*** Dataset

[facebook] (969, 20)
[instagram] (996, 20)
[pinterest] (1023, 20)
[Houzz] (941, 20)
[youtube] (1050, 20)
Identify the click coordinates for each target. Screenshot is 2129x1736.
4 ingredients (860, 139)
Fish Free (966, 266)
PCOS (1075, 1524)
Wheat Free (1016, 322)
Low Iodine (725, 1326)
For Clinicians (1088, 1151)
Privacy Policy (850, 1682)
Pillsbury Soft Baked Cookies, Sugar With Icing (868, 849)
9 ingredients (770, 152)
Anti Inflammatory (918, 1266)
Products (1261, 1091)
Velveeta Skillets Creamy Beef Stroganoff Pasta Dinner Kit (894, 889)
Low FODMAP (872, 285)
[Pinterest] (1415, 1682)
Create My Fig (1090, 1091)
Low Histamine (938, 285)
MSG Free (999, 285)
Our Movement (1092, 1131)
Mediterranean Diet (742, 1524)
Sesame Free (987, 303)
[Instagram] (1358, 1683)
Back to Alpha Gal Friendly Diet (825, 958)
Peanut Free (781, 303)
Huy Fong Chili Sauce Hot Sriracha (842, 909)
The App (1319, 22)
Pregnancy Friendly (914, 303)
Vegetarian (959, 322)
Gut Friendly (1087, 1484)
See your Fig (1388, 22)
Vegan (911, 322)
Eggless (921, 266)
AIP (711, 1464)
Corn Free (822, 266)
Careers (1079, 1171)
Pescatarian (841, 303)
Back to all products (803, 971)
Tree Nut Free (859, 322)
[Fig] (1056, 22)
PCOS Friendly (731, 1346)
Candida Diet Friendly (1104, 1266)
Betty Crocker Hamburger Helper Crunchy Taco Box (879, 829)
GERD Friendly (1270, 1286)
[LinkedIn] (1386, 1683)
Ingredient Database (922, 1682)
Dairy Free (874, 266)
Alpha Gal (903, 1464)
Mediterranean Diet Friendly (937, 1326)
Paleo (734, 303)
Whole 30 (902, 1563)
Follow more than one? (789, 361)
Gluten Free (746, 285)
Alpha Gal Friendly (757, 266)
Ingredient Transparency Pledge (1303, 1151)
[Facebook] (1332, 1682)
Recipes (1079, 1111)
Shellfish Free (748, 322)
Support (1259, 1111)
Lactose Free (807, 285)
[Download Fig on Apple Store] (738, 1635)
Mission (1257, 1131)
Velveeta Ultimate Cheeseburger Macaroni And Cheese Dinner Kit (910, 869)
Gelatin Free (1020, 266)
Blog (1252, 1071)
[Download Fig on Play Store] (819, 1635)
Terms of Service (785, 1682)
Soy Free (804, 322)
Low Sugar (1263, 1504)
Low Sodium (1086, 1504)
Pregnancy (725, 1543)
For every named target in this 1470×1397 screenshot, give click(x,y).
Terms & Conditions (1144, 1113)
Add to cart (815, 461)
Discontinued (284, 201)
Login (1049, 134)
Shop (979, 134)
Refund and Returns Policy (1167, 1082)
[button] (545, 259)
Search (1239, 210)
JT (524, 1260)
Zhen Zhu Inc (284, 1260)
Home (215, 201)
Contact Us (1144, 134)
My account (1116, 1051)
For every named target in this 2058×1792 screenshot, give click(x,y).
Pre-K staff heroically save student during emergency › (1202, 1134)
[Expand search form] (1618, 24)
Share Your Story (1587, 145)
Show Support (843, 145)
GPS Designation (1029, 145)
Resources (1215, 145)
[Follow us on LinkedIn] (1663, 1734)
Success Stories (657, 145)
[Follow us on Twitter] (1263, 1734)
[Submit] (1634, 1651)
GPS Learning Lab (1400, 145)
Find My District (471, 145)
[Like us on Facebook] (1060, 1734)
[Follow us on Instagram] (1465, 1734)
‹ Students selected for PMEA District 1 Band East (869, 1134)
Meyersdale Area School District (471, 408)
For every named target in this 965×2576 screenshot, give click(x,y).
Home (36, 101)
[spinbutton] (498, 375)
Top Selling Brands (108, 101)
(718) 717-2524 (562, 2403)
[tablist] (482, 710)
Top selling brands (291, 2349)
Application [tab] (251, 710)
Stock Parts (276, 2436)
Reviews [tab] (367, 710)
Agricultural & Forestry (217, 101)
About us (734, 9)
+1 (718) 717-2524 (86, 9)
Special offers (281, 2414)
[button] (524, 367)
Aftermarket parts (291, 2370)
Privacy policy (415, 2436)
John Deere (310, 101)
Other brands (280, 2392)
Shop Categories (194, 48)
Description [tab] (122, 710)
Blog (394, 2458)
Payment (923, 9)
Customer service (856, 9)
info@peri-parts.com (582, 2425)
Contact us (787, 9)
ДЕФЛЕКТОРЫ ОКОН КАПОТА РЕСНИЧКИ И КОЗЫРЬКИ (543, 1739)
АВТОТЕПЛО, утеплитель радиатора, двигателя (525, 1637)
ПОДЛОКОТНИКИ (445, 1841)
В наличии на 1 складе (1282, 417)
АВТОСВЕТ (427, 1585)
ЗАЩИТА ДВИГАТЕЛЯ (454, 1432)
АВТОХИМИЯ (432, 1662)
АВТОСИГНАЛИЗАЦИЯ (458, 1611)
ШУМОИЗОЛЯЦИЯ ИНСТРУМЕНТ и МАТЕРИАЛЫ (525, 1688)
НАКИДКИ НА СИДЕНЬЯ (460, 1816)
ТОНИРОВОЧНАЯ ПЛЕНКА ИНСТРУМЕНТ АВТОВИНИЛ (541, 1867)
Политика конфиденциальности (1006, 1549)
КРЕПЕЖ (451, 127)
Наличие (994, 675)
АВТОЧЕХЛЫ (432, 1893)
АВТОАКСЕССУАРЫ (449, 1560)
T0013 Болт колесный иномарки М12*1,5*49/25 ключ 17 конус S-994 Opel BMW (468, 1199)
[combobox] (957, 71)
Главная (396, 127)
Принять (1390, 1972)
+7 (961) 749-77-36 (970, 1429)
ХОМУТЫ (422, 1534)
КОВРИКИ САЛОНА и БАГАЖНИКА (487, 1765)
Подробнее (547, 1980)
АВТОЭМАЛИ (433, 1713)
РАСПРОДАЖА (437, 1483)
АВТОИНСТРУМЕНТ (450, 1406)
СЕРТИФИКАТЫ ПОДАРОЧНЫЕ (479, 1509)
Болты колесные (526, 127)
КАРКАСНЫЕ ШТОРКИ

******

Lines with "this" in the records above: copy every one of them.

For every named target in this 1470×1397 screenshot, give click(x,y).
For every named target in this 2058×1792 screenshot, give click(x,y).
For every named target in this 965×2576 screenshot, give click(x,y).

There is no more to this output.